Somehow, despite her having virtually no relevant experience, Ivanka Trump got and has maintained an advisory job in her dad’s White House. Her list of tangible accomplishments is short, but she still, time and time again, occupies a prominent position in the national conversation. Speaking to Axios this week, she talked down on the now concluded policy of separating undocumented immigrant families at the southern border — which, of course, does absolutely nothing to help the immigrants actually affected by the policy.
‘I am very vehemently against family separation… I think immigration is incredibly complex as a topic, illegal immigration is incredibly complicated… we are a country of laws… we have to be very careful about incentivizing behavior that puts children at risk of being trafficked, at risk of entering this country with coyotes or making an incredibly dangerous journey alone. These are not easy issues, these are incredibly difficult issues and like the rest of the country, I experience them in a very emotional way.’

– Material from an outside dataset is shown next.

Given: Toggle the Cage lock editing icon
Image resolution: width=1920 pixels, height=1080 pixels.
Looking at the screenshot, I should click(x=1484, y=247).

The original family separations policy was instituted as part of “zero tolerance” for undocumented immigrants that left undocumented adults facing criminal proceedings without regard to any actual threat they posed — and children they were with in U.S. government custody.
Thousands of children were separated from their families under that policy, and some still remain separated, despite a court ordered deadline for family reunification. Children who have been held in U.S. government detention have been subjected to everything from psychotropic drugs administered without relevant consent to abuse.
What Ivanka’s criticism of the policy can translate to policy-wise is not immediately clear. Her words might as well be considered to be just that — words. There’s at least one instance where she’s been reported to have had an effect on her father’s policy decisions, pushing him in 2017 to go after the Syrian government following a chemical attack on Syrian civilians. She’s also, though, failed in her rhetorical endeavors, pushing him to stay in the Paris Climate Accord, for instance, to no avail.
At least one official who has an easier path to enacting a change in immigration policy relayed to Congress recently that they’d tried to stop family separations before they even started.
The U.S. Public Health Service’s coordinating official for family reunifications Commander Jonathan White told the Senate Judiciary Committee:
‘We raised a number of concerns in the program about any policy that would result in family separation, due to concerns we had about the best interests of the child… There is no question that separation of children from parents [could lead to] significant potential for traumatic injury to the child.’
Those concerns being raised did not stop the policy from being implemented, however.
We are a country of laws, indeed, as Ivanka noted, but laws can be changed. At one point recently, the Trump administration treated family separations like the law. Hiding behind that defense for maintaining a harshness towards undocumented immigrants just doesn’t work, because the law is what we make of it. She could have said, “Let’s make the nation’s laws more conducive for immigrants,” but instead, she just stuck to casting such a move as incentivizing dangerous behavior.